Let the assertion in the given problem be denoted by $P(x,y)$. $P(x,0) \implies xf(0) = 0 \implies f(0)=0$. Let $t$ be such that $f(t) = 0$. Let $s$ be any positive integer. $P(t,\sqrt{s}) \implies \sqrt{s} \cdot t \cdot f(s) = 0 \implies t = 0 \text{ or } f(s) = 0$. Case 1: $t=0$ This implies: $f(x) = 0 \iff x = 0$. $P(x,\sqrt{s}) \implies (x+s)f(\sqrt{s}f(x)) = \sqrt{s}xf(f(x)+s)$ Let $x = -s$ $ \implies \sqrt{s}xf(f(x)+s) = 0 \implies f(x) = -s$. So $f(r) = r$ $\forall r < 0 \in \mathbb{R}$. Let $x,y < 0$ and $y^2 + x < 0$. $P(x,y) \implies \underbrace{(x+y^2)}_{<0}\underbrace{f(xy)}_{xy > 0}=\underbrace{xy}_{>0}\underbrace{(y^2+x)}_{<0}$. $\implies f(xy) = xy$. Now since $xy$ can be made to be any non-negative real even under the condition $y^2 + x < 0$ we have our first Solution which does indeed work. $\boxed{\text{S1:} f(x) = x \text{ } \forall x \in \mathbb{R}}$ Case 2: $f(s) =0$ Hence $\forall$ non-negative numbers $s_1$ we have that $f(s_1) = 0$. Exact Same proof for this case as @above. $\boxed{\text{S2: }f(x) = 0 \text{ } \forall x \in \mathbb{R}}$ $\boxed{\text{S3: }f(x) = \sqrt{-r} \text{ for some negative constant r, and } f(x) = 0 \text{ otherwise.}}$ $\boxed{\text{S4: }f(x) = -\sqrt{-r} \text{ for some negative constant r, and } f(x) = 0 \text{ otherwise.}}$

very nice problem.

_ _ _ _ _ _ _

### Requirements
1. In the functional equation thread, what value of f(0) does the solver derive?
2. Decide whether each statement agrees with the functional equation thread, answering yes or no and quoting the words that settle it: (a) The solver denotes the assertion of the problem by P(x,y). (b) Case 2 is handled with a proof different from the one used above it. (c) The thread calls the problem very nice.

### Dataset content
_ _ _ _ _ _ _

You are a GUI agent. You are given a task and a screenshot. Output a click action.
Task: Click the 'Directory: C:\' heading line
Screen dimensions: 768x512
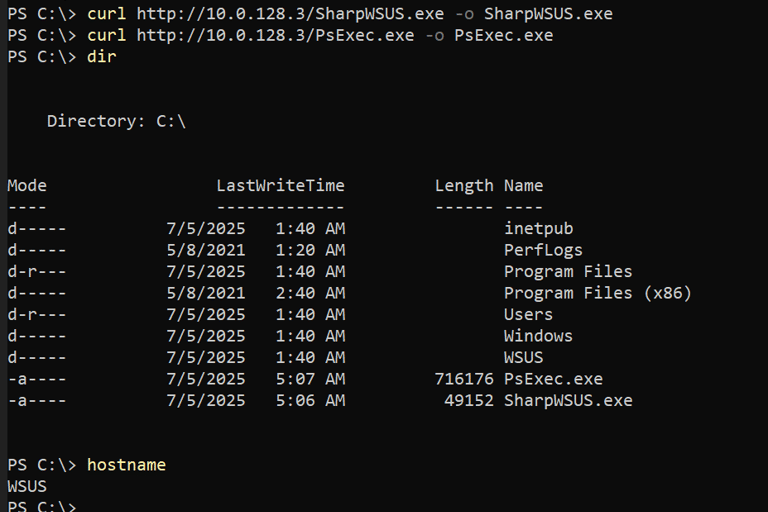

_ _ _ _ _ _ _

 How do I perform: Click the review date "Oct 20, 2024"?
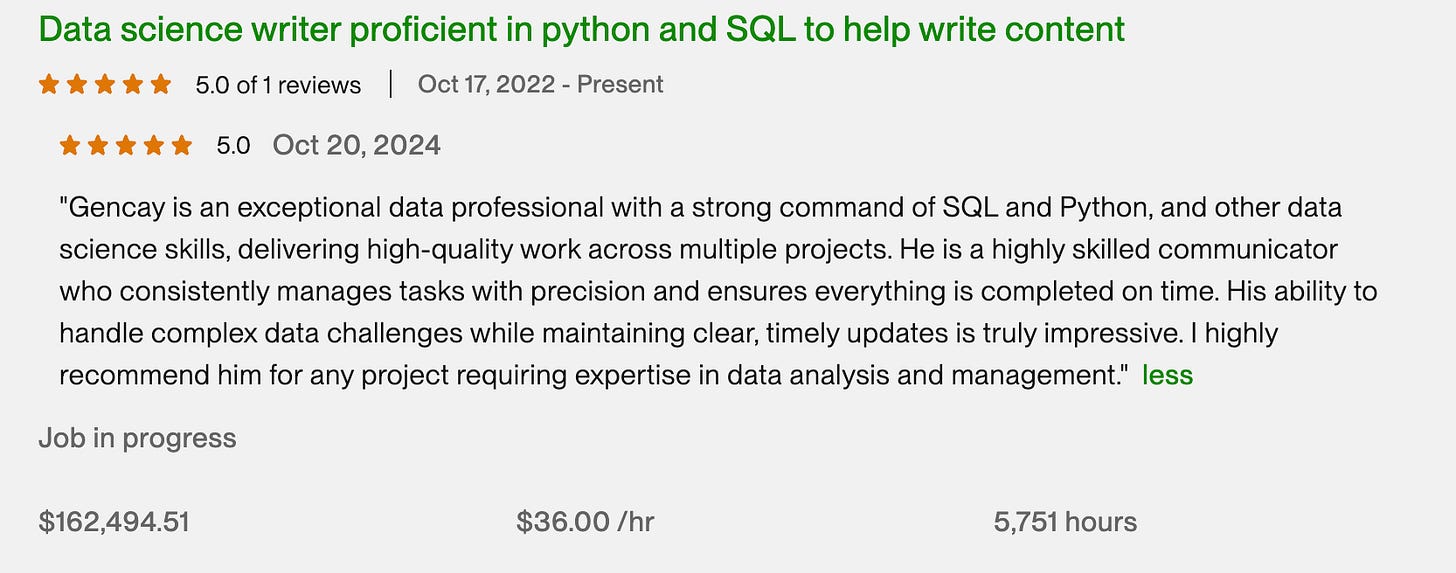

_ _ _ _ _ _ _

### Solutions per task
1. f(0) = 0

2.
(a) Yes: "Let the assertion in the given problem be denoted by $P(x,y)$."
(b) No: "Exact Same proof for this case as @above."
(c) Yes: "very nice problem."